Gaming giant Electronic Arts announces massive layoffs
Published Friday, April 26, 2013 4:00PM PDT
Last Updated Friday, April 26, 2013 8:29PM PDT
B.C.-based gaming giant Electronic Arts says it’s game over for an undisclosed number of employees.
EA has announced restructuring worldwide, laying off an estimated 10 per cent of its staff – a move that equates to hundreds of jobs lost in Metro Vancouver.
A statement on EA’s website states a paradigm shift to new technologies and mobile gaming has “led to some difficult decisions to reduce the workforce.”
“We are extremely grateful for the contributions made by each of our employees – those that are leaving EA will be missed by their colleagues and friends,” the console game company said.
“These are hard but essential changes as we focus on delivering great games and showing players around the world why to spend their time with us.”
It is believed EA is closing PopCap Vancouver, the maker of Hidden Object games, and Quicklime Studio.
EA’s Burnaby compound, which employs more than 1,300 people, has often been described as the mothership of gaming in Canada.
It was also widely held to be fictionalized in the Douglas Coupland novel JPod, which follows the strange and unconventional lives of young video game programmers at a B.C. gaming firm.
Earlier this month, EA laid off around 170 people from its Montreal development unit.

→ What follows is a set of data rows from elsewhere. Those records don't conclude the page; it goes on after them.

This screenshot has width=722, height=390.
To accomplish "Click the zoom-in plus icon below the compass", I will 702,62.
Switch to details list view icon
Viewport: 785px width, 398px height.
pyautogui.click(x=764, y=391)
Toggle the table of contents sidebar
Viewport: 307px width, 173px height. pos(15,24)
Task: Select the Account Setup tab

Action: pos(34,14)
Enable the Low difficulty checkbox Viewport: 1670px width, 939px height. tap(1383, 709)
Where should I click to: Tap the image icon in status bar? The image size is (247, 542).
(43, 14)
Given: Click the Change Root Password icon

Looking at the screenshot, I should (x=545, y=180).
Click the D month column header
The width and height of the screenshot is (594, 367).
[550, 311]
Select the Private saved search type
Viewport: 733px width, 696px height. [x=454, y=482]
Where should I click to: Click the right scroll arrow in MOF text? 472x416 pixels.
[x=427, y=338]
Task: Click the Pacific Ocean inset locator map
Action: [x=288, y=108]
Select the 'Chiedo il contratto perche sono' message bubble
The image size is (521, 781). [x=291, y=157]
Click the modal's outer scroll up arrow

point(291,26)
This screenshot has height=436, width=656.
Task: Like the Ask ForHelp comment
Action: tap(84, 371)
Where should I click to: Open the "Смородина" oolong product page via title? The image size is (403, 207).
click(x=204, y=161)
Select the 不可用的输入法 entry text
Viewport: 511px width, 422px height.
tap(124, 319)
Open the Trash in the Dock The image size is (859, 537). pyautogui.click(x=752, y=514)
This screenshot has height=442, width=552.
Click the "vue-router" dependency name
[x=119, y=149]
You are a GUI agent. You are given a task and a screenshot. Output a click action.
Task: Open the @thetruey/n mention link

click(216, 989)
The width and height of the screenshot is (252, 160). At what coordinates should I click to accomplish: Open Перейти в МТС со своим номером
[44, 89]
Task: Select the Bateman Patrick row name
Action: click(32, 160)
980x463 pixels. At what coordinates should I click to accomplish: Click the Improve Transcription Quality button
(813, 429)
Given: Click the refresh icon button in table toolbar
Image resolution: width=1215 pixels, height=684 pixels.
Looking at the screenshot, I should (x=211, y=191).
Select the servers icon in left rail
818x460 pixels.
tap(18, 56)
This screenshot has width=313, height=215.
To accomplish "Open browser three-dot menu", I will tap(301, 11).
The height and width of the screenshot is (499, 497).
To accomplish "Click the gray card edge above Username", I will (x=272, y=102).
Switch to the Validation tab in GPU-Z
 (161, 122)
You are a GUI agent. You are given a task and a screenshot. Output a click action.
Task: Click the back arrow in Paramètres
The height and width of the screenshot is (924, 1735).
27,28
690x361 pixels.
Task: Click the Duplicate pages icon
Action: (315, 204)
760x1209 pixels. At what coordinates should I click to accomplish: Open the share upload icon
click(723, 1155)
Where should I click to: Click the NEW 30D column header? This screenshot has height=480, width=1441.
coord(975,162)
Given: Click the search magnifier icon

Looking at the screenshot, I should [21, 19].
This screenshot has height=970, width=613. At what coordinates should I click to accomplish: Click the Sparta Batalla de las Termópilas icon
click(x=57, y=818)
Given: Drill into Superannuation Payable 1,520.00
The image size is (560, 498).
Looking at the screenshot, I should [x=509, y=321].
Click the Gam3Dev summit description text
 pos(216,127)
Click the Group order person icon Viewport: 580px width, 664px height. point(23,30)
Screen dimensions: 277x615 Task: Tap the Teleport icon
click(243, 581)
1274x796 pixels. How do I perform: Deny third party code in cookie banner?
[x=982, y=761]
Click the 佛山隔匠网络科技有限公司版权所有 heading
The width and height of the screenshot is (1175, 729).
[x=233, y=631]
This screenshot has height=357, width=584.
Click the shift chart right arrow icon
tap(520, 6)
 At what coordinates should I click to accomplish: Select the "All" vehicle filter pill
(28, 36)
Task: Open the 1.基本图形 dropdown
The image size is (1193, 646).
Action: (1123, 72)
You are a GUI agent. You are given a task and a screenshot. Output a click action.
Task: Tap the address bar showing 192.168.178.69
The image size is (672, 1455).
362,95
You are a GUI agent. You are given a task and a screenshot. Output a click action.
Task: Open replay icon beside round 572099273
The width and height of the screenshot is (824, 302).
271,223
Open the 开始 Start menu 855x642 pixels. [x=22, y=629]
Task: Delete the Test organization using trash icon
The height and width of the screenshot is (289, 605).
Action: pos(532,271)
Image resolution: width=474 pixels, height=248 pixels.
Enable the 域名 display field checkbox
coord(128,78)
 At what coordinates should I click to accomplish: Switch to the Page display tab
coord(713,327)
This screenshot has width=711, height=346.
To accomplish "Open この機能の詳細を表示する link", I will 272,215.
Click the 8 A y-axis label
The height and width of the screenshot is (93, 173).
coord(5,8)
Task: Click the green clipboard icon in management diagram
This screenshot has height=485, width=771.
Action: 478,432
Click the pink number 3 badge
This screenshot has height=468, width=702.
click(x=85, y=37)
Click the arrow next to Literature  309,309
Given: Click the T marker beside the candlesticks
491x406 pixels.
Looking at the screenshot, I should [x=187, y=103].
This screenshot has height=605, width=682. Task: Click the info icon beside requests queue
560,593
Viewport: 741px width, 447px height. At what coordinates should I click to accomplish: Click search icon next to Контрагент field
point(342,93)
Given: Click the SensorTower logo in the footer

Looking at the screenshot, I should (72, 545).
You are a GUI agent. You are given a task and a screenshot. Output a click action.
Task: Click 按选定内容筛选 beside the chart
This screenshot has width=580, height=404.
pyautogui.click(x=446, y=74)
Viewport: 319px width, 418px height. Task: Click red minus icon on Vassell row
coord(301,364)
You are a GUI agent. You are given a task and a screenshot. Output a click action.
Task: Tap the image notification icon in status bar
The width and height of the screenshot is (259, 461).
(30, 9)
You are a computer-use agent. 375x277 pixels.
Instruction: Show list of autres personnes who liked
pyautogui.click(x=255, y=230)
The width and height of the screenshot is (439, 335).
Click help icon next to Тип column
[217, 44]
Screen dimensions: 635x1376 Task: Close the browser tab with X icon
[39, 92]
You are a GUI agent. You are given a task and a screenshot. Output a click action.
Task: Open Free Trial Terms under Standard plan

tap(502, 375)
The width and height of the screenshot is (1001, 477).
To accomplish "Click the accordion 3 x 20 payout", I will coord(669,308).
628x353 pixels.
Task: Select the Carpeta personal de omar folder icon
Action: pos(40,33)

Dennis Chenard of the Centre for Digital Media at the University of British Columbia told CTV News the recent layoffs at EA represent a larger shift in the way people access games.
With more people accessing games on their mobile devices, there are less people playing at home on console devices, which is bad news for studios still focusing on that technology.
Whereas small studios can pivot quickly and change their platform – and how those games get to market – Chenard says companies like EA have a harder time adjusting to the change.
“They’re in a transitional time where they’re trying to address the mobile and casual,” Chenard told CTV News. “The barriers to releasing content have changed. It’s not just about console anymore.”
Vancouver’s Hothead Gaming, founded in 2006, made the switch from console gaming to releasing its content in a digital format to keep up with consumer demand, said Vlad Ceraldi, director of game development.
“We bet on downloadable video games. We realized that digital space is going to be on mobile, 100 per cent,” Ceraldi said.
Hothead continues to experience large growth in the digital space and has hired over 20 people in recent months.